Is This Species Edible – Kudzu seeds and seed pods aren’t edible, but the leaves, roots, flowers, and vine tips are.
Note: This species can quickly climb trees and rob them of sunlight, effectively weakening or killing them. If you have any vine species climbing your trees, contact a professional tree service to help you prevent a catastrophe.
4. Crabgrass (Digitaria)
Crabgrass is a fast-growing, coarse-textured yellowish-green grass that is conspicuous when found growing among smooth textured, dark green, cool-season turf.
Growth Pattern – Crabgrass seeds germinate from early spring to late summer. Crabgrass continues to grow until midsummer when its vegetative growth slows, and the weed enters its reproductive stage.
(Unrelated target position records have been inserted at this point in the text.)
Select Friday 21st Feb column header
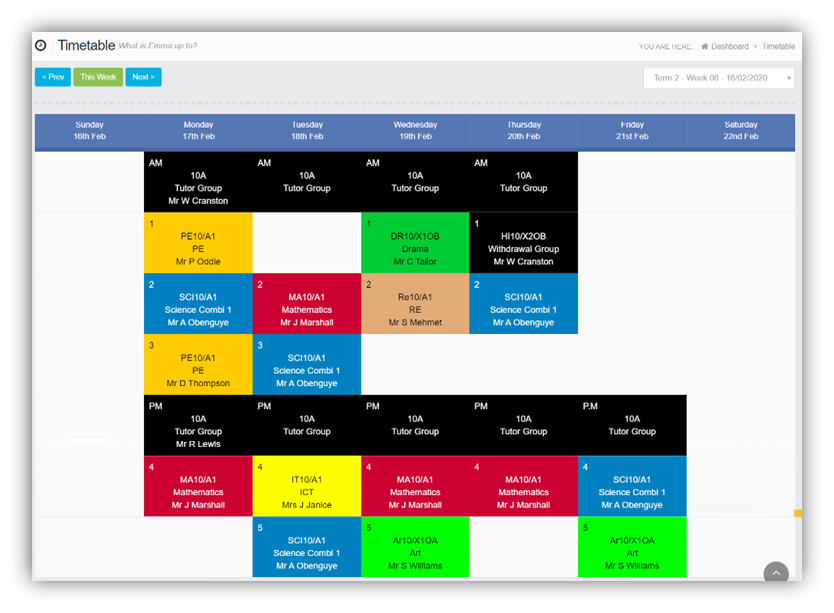The image size is (834, 613). (632, 130)
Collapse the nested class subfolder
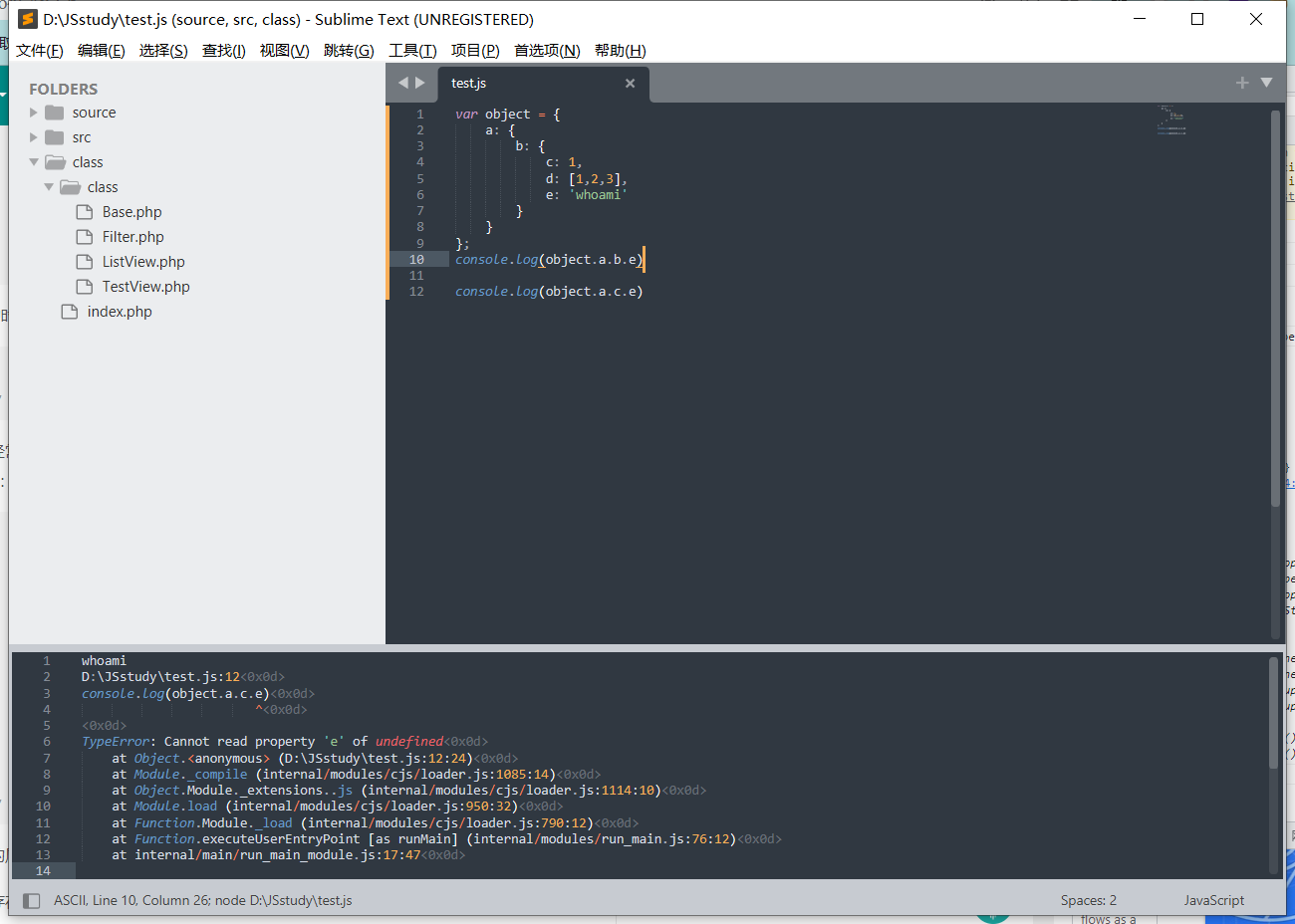 [49, 187]
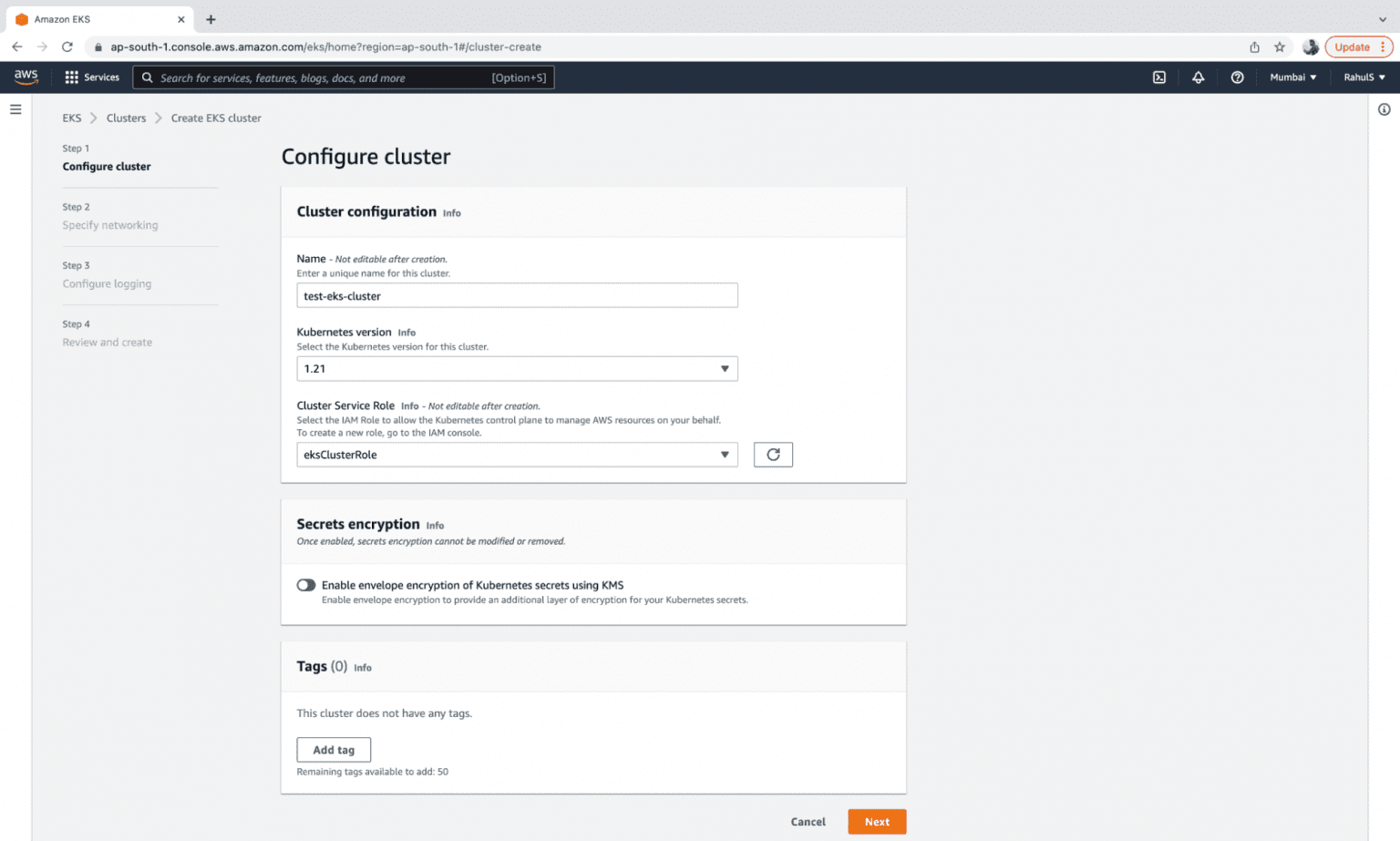Enable envelope encryption of Kubernetes secrets
The image size is (1400, 841).
click(305, 585)
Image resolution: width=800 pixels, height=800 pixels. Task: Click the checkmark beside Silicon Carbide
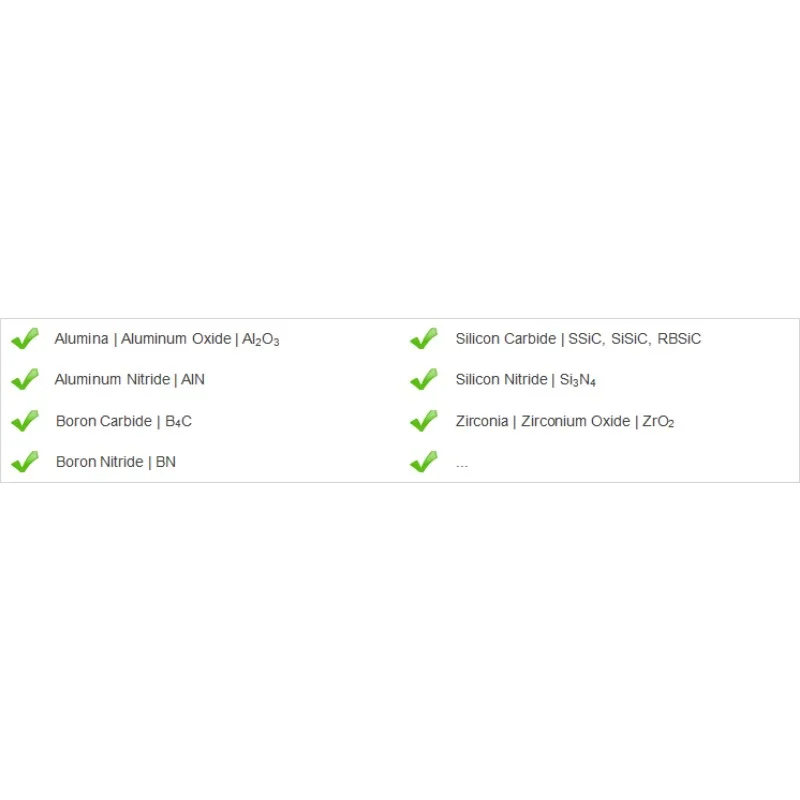[424, 338]
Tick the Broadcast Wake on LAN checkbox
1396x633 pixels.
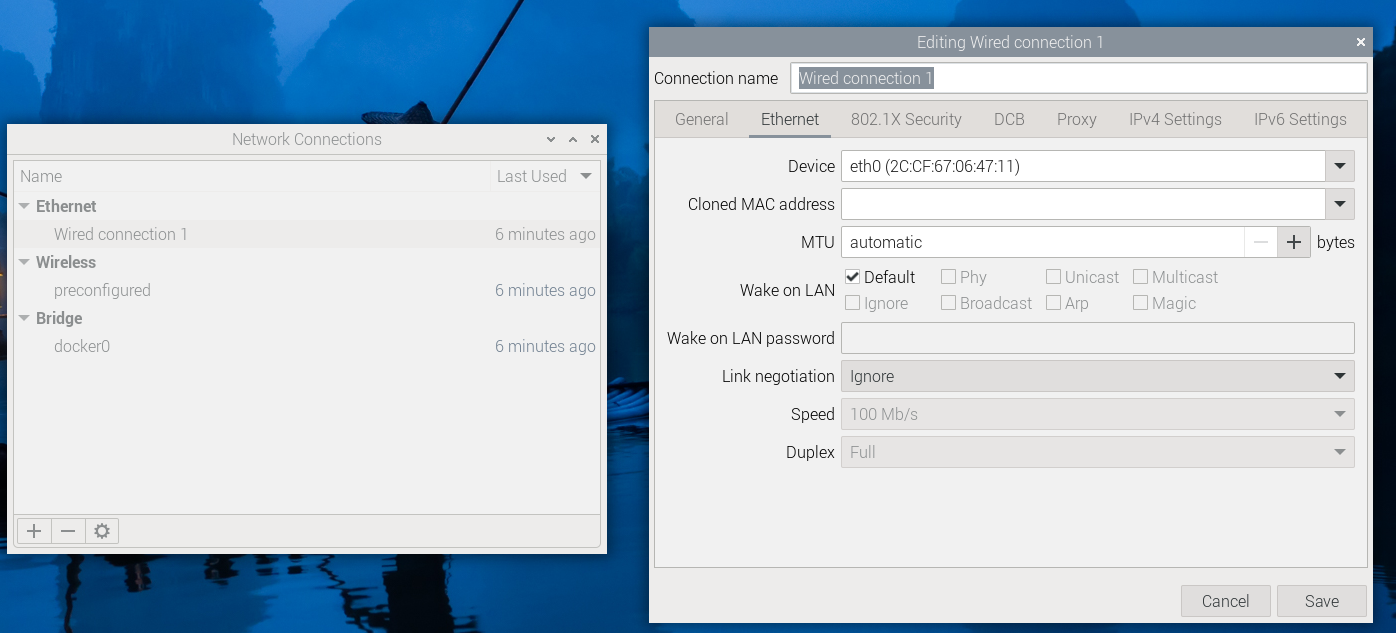click(x=948, y=303)
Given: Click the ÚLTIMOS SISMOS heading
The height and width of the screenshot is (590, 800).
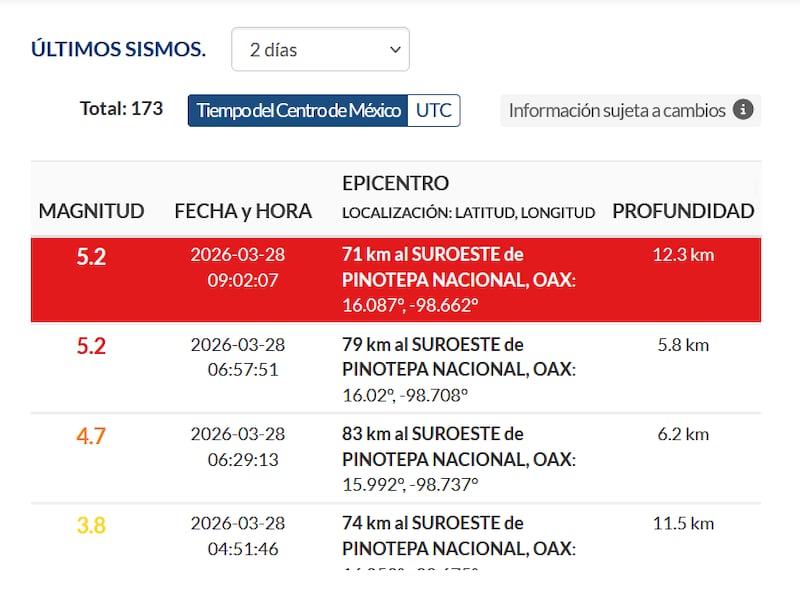Looking at the screenshot, I should click(x=118, y=47).
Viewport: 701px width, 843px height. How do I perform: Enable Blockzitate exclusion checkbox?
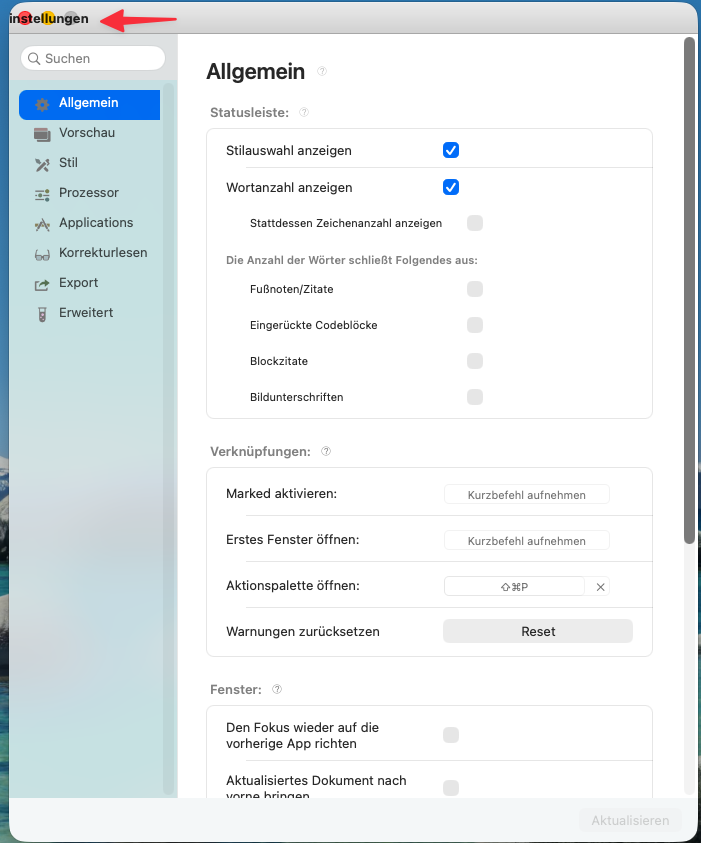click(475, 361)
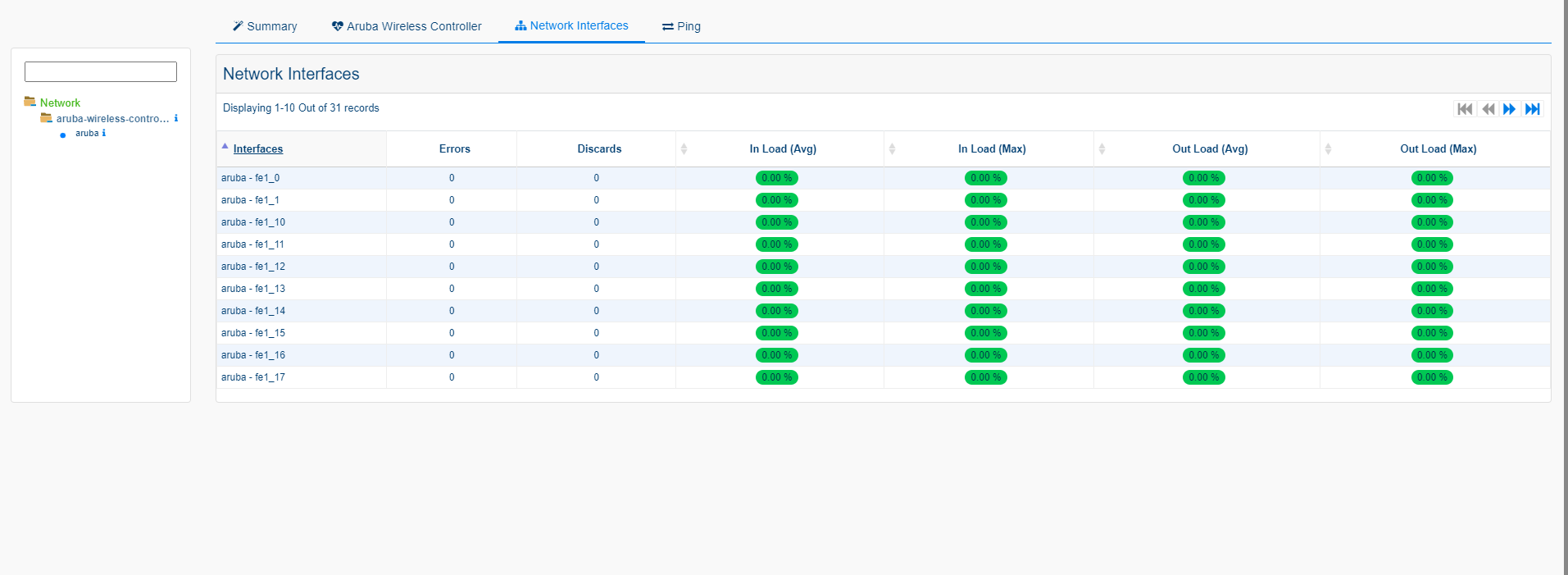Open the Ping tab
This screenshot has height=575, width=1568.
tap(681, 26)
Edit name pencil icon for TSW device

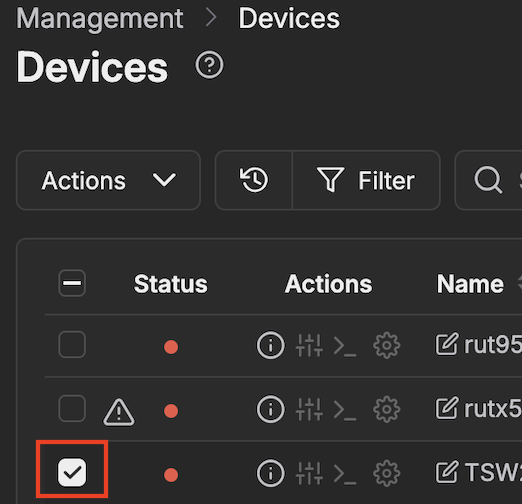(x=447, y=472)
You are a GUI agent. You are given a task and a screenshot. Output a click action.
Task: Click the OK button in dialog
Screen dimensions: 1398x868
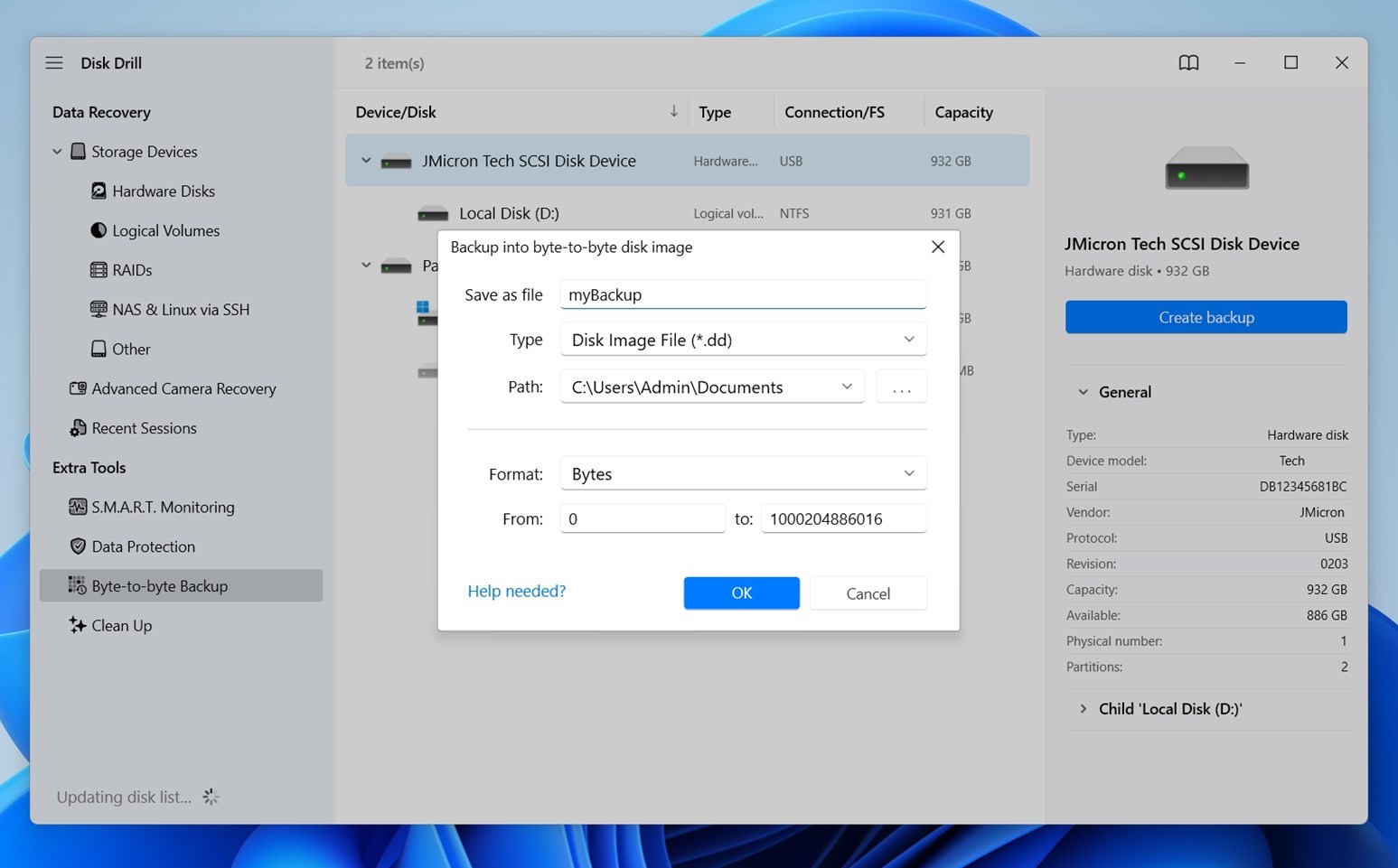(741, 593)
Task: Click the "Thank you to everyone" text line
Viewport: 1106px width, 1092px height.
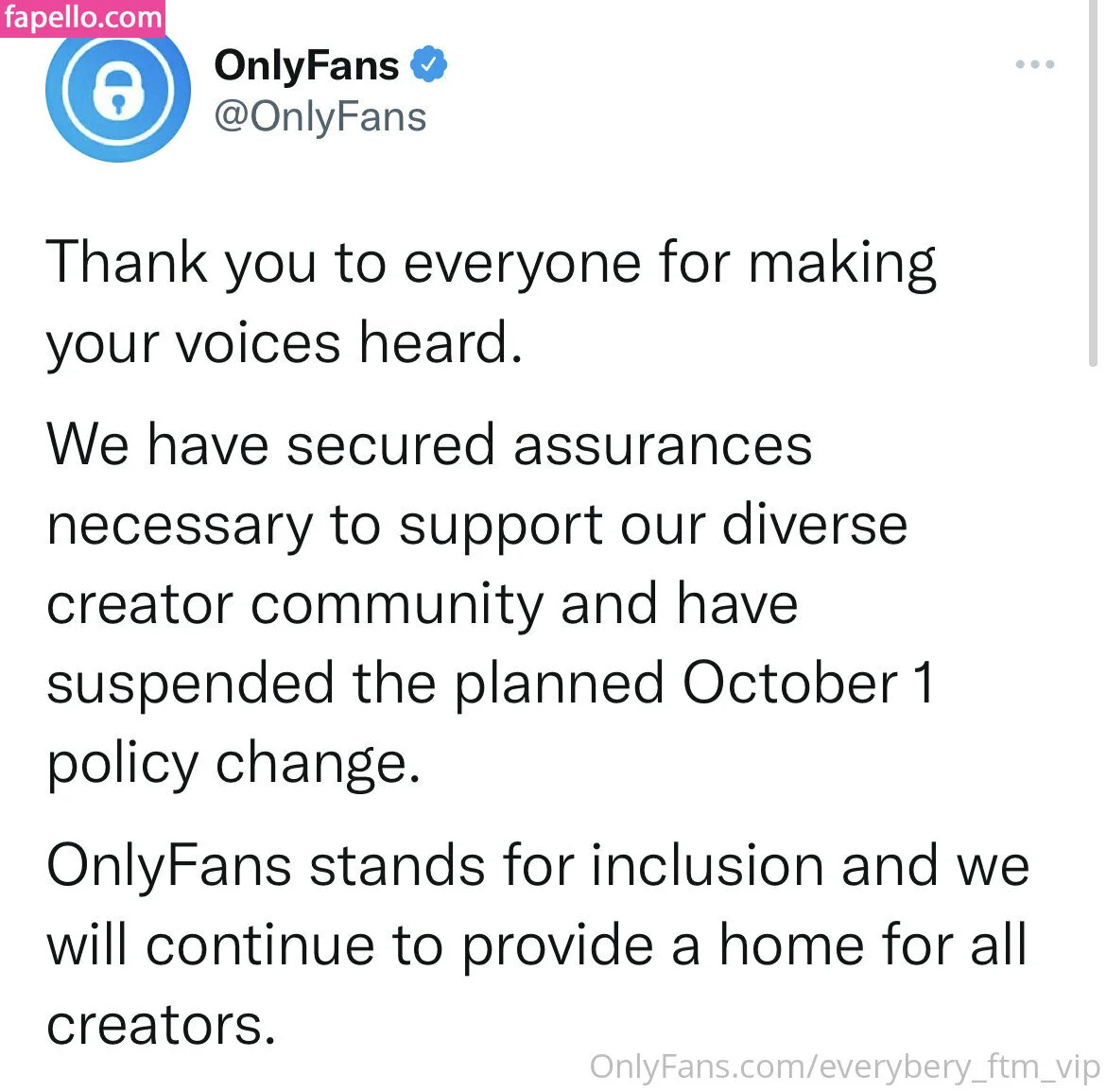Action: [491, 262]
Size at Maturity – Up to 2 feet in height while lower stems radially branch out.
Elimination/Control – A highly effective way of eliminating crabgrass is to apply a pre-emergent herbicide before the crabgrass seed can germinate.
Seed – This weed produces purplish seed heads from mid-summer until frost kills the plants.
Is This Species Edible – Crabgrass is not only nutritious but one of the planet’s fastest-growing cereals, producing edible seeds in as little as six to eight weeks. This species is a horrible weed but a wonderful edible.
5. Bittercress (Cardamine hirsuta)
Cardamine hirsuta, commonly referred to as “hairy bittercress,” is an annual or biennial plant species in the Brassicaceae family. It is common in moist areas around the globe.
Growth Pattern – Winter annual broadleaf weeds, like this species, germinate in late fall or winter and experience growth during any warm weather spells, which can occur in the winter, but will otherwise remain dormant during the winter. They resume growth and produce their seeds in the spring and will die with increased early summer temperatures.
Size at Maturity – 3 to 12 inches in height with varied circumferences.
Elimination/Control – Prevent invasions into turf areas by encouraging thick and healthy grass growth. This weed will easily invade thin or patchy areas.
Seed – Bittercress spreads by seeds that are dispersed as their pods explosively burst open upon maturing.
Is This Species Edible – Yes. This species is edible and often used as a salad green.
Georgia Weed Identification and Control
In this article, you discovered growing, control, and general species information on several common Georgia weed species.
Knowing how to identify a weed species and its attributes will help you eliminate or cultivate it, returning your turf to its full glory.
Ignoring the weeds that invade your Georgia landscape can quickly lead to an embarrassing, torn-up-looking yard and garden.